Hydraulic fracturing ("fracking") as a method to stimulate shallow, hard rock oil wells began in the 1860s. It was used in Pennsylvania, New York, Kentucky, and West Virginia. Initial efforts used explosive nitroglycerin in oil, water, and gas wells. Nonexplosive acid for well stimulation was introduced in the 1930s. Acid etching prevented fractures from closing completely, enhancing recovery. The same phenomenon was later discovered with water injection.
Slick water hydraulic fracturing is a technology used to extract natural gas and oil that lies within a shale rock formation thousands of feet beneath the earth’s surface. It is done by pumping water, sand, and chemicals at very high pressures into the well. The pressure cracks the rock around the injection site and the sand holds the cracks open after pressure is released.
The actual process uses multiple steps and several different chemicals. The chemicals will change depending on the company doing the fracking and the characteristics of the formation. In addition, each company has steps that are proprietary, so very little information is available on the chemicals used.
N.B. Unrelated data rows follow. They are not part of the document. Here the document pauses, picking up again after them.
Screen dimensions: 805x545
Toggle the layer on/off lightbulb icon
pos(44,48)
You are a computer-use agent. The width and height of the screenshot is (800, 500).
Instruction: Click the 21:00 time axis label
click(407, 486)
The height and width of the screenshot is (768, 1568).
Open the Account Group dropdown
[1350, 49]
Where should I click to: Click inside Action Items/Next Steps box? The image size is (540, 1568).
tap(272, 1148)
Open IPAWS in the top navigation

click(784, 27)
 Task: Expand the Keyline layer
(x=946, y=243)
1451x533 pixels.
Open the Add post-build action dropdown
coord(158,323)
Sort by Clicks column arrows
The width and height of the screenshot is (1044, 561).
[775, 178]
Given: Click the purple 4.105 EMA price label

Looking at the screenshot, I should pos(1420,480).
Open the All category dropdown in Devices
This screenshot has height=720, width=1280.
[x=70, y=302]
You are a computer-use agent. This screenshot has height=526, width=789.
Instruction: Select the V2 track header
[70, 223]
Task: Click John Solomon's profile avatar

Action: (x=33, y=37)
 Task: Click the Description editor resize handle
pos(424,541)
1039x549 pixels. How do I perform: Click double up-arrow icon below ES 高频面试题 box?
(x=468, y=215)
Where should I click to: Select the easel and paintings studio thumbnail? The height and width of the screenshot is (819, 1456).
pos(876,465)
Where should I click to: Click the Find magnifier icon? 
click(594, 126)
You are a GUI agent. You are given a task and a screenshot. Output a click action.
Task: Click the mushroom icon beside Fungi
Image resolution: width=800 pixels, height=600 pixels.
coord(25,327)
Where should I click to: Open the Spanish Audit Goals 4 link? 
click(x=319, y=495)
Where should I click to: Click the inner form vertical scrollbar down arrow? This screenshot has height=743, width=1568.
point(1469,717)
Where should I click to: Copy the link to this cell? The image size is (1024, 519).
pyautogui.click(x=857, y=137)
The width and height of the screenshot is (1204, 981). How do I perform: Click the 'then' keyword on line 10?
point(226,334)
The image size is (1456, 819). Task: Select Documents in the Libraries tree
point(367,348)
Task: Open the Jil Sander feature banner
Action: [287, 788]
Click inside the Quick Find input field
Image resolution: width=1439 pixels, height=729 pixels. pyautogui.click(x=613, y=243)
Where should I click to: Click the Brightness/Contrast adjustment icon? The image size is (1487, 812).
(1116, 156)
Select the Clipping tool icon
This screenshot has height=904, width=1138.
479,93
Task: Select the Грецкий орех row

When the pressure from fracking is released, some of the fluids pumped into the well flow back to the surface. In addition to this “flowback” water, naturally occurring (produced) water also flows to the surface. After a short while, natural gas or oil will also flow. With time, the amount of injected water flowing back decreases while the produced water flow increases. A typical frack will use 3–5 million gallons of water and about 1/3 of the water injected will return to the surface.
With all of these variables there is no way to predict water quality and it will change rather quickly for the first two weeks of flow. After two weeks, the majority of the flow is produced water which is regulated differently than frack water.
For successful treatment of frack water, the fate of the wastewater must be known. In many states the frack water is injected into regulated deep wells – usually old drained gas or oil wells. The only water treatment usually necessary is filtration. This can be as simple as “sock” filters or as extensive as clarifiers depending on the solids loading.
If no deep wells are available, the preferred method of disposal is reuse. The frack water will be blended with fresh water and used at another site. This seems simple until makeup water requirements are considered. Every fracking company has different requirements, but in general they want low:
• Metals – particularly barium, strontium, and iron
• Bacteria counts
If there are a lot of new wells being drilled, the drilling companies will dilute 20:1 with fresh water and not worry about chemistry. When fresh water is not available, or only a few wells are being drilled, the water will have to be treated to meet the service companies’ specifications. Since each company has different requirements, treatment processes vary but usually include filtration, chemical precipitation, and softening. Chemical usage is extremely high and sludge production may exceed 20 tons/day for a 200 gpm flow.
When no opportunity for dilution is available, the first few days of wastewater flow can be treated and reused. When the total dissolved solids in the wastewater exceed 10,000 ppm, it can no longer be reused. The only options are deep well injection or zero liquid discharge by using evaporators and crystallizers. Some of the dry waste has been used for road salt but most has to be encased and buried.